Gidget goes Charles Bronson in EYE FOR AN EYE, a rather heavy-handed thriller Paramount justifiably buried in its January ’96 graveyard.

Sally Field, playing a grieving mother who considers vigilantism in the wake of her daughter’s murder, is earnest enough and surrounded by a bravura cast, but the simplistic screenplay by the makers of THE HAND THAT ROCKS THE CRADLE infects the production with a Lifetime Television mentality that lets the actors down. It doesn’t get off to a good start when a hysterical Field runs down the street with a phone in her hand screaming for someone to lend her a phone.

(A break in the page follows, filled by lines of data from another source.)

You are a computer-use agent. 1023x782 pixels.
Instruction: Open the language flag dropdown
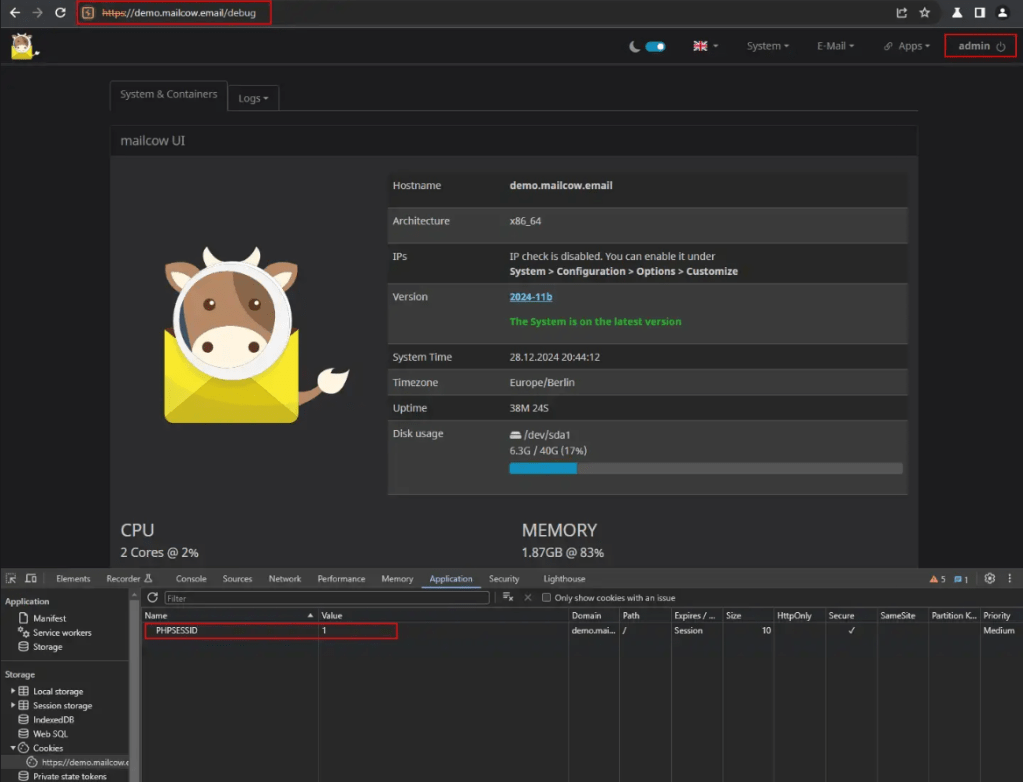tap(705, 46)
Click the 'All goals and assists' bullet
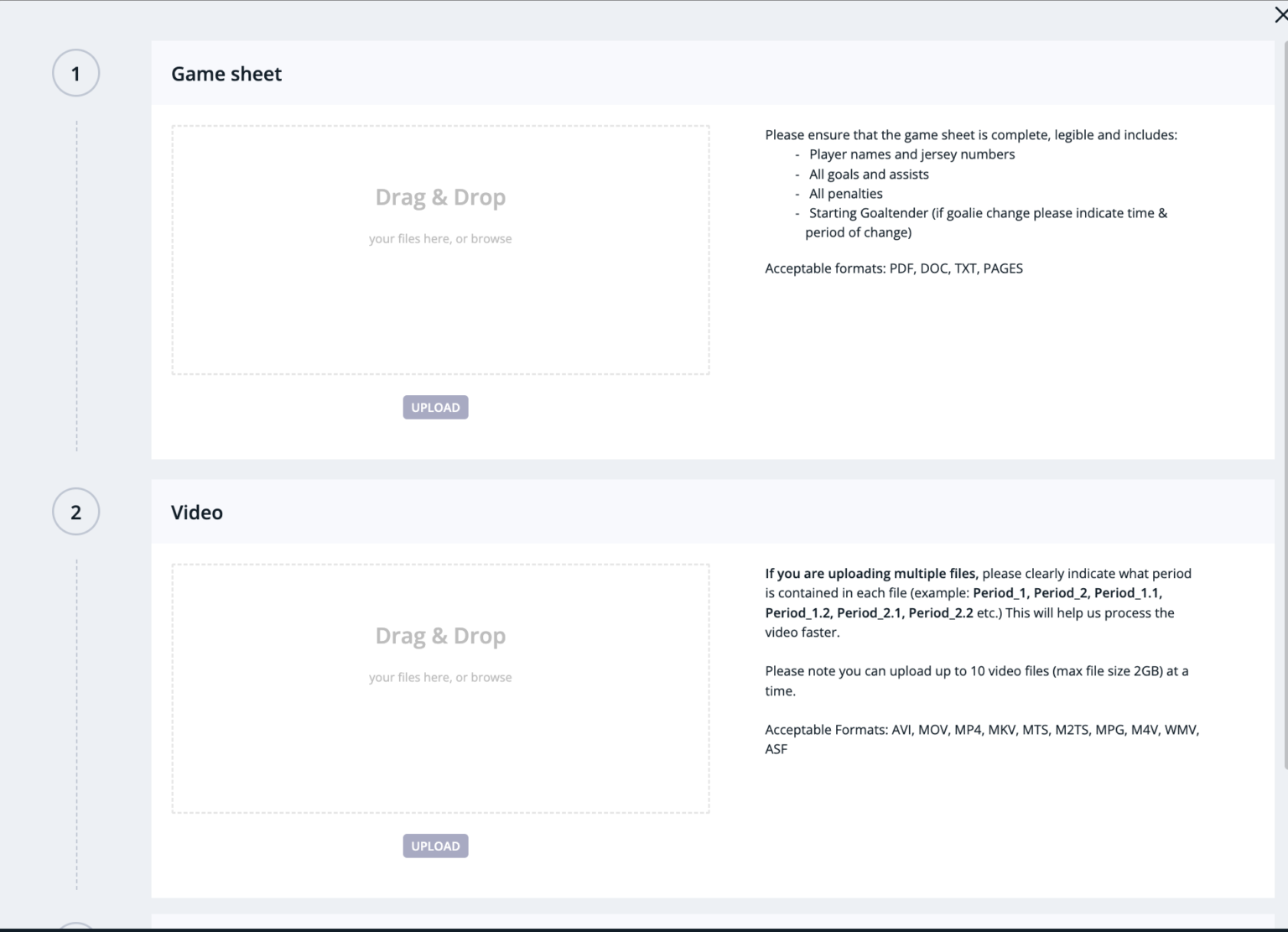 point(869,174)
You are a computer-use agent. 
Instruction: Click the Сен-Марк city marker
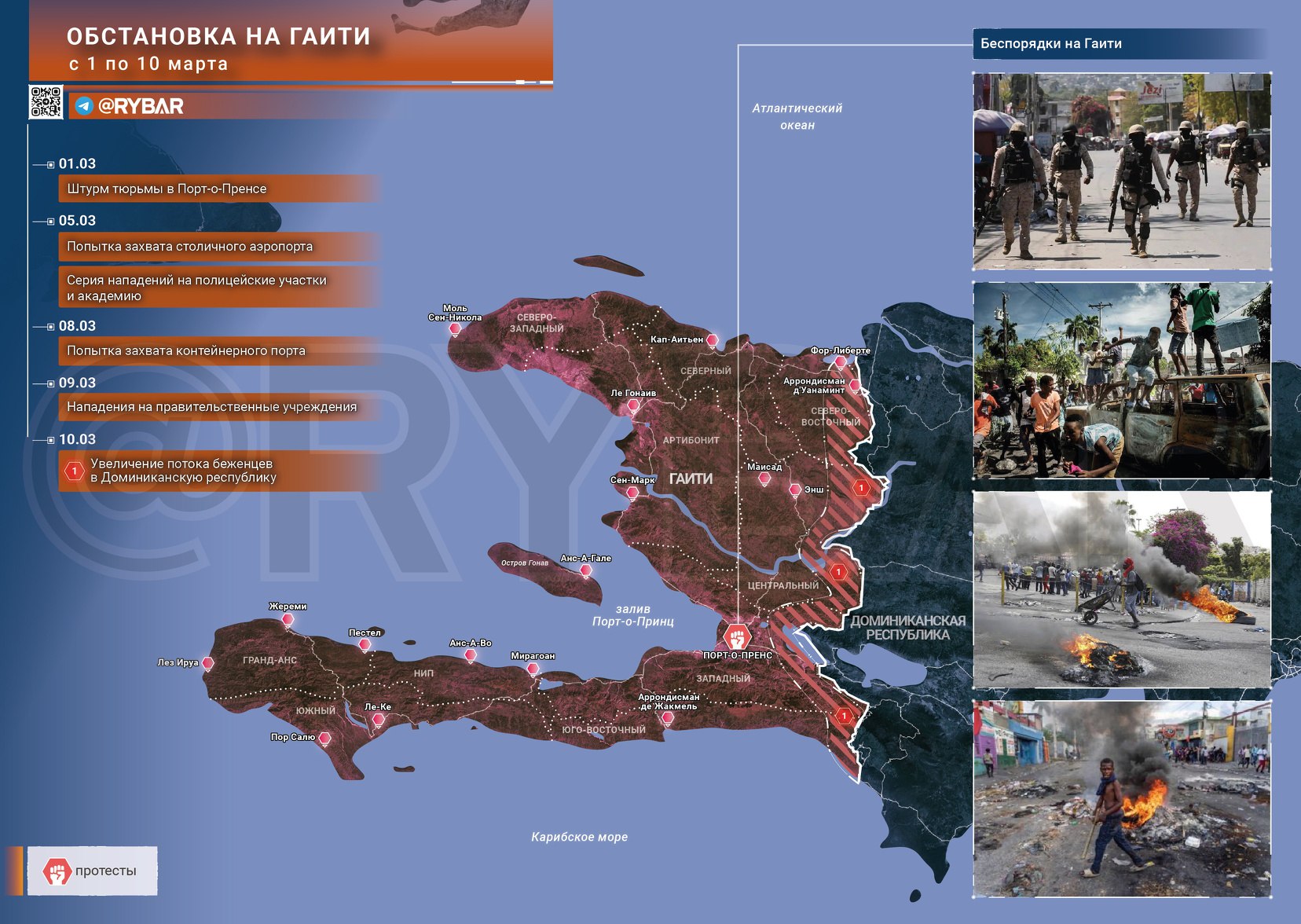pos(632,493)
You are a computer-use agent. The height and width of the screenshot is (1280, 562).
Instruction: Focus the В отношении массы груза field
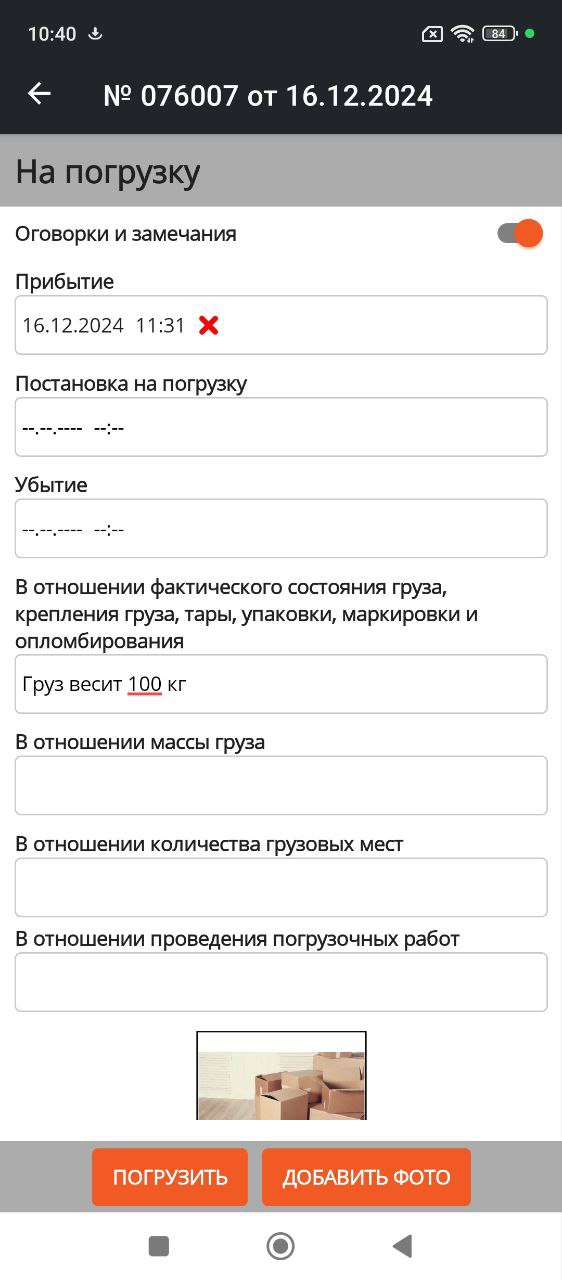281,785

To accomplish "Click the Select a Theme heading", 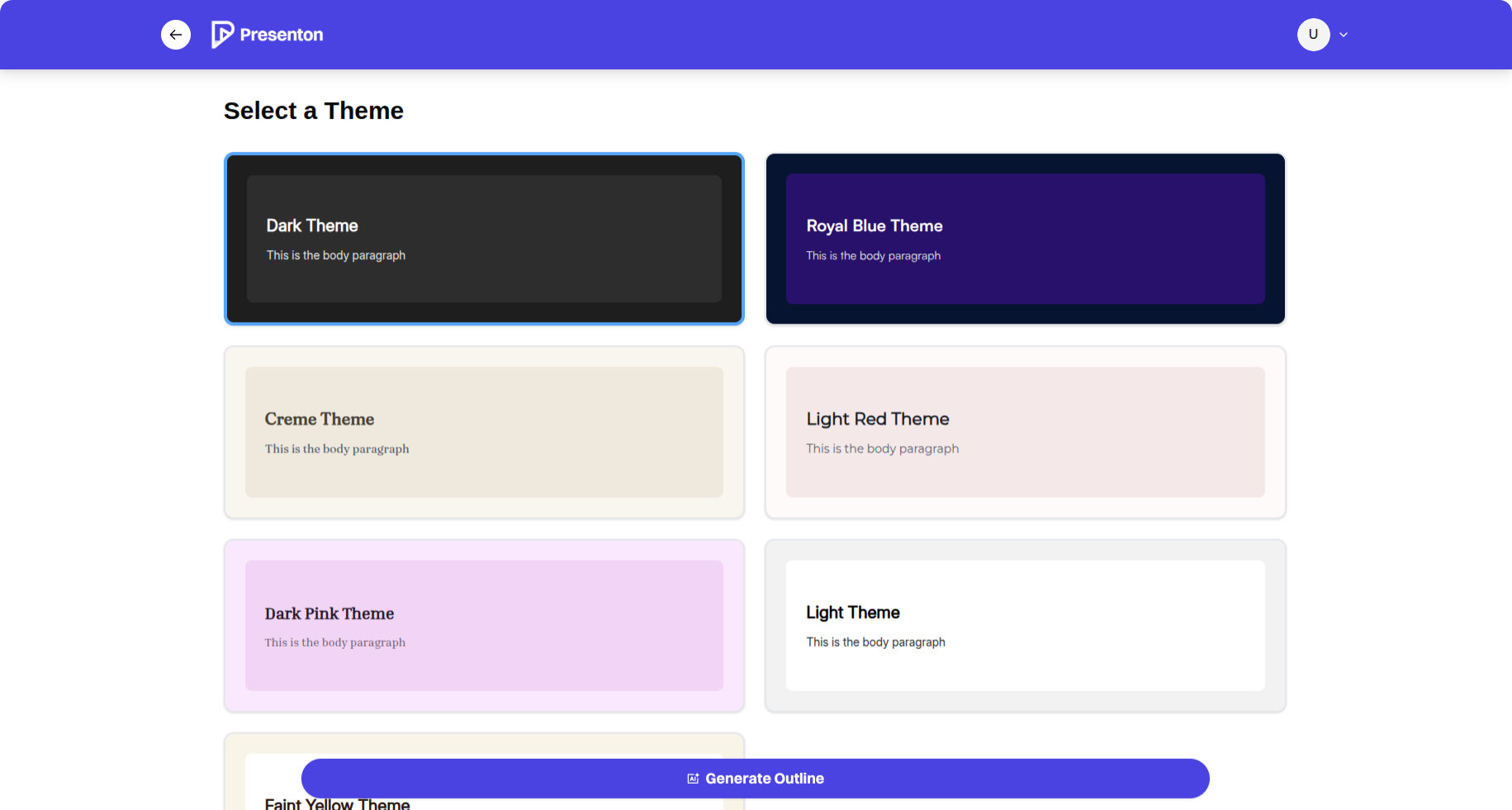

Karen (Field) and Mack McCann (Ed Harris) are traumatized after their teenage girl is murdered in their home. The police, represented by Sergeant DeNillo (played by Joe Mantegna as a mealy-mouthed wimp to suit the movie’s one-track agenda), find the killer, Robert Doob (Kiefer Sutherland), but have to free him on a technicality. Because EYE FOR AN EYE can’t decide if it wants to be a mindless vigilante thriller or a serious examination of the issues, it stacks the deck to prevent the audience from thinking. Sutherland plays Doob as an evil, remorseless redneck, and the authorities are almost comically ineffectual in their efforts to jail him. He spits on the sidewalk, cackles while driving erratically, and even pours hot coffee on a stray mutt.

Ultimately, EYE FOR AN EYE doesn’t even have the courage of its convictions, putting Doob into a situation where Karen has no choice but to kill him. Perhaps the climax satisfies the audience’s desire to see a nasty villain dead, but it’s a dramatic copout that makes the preceding ninety minutes feel like a waste.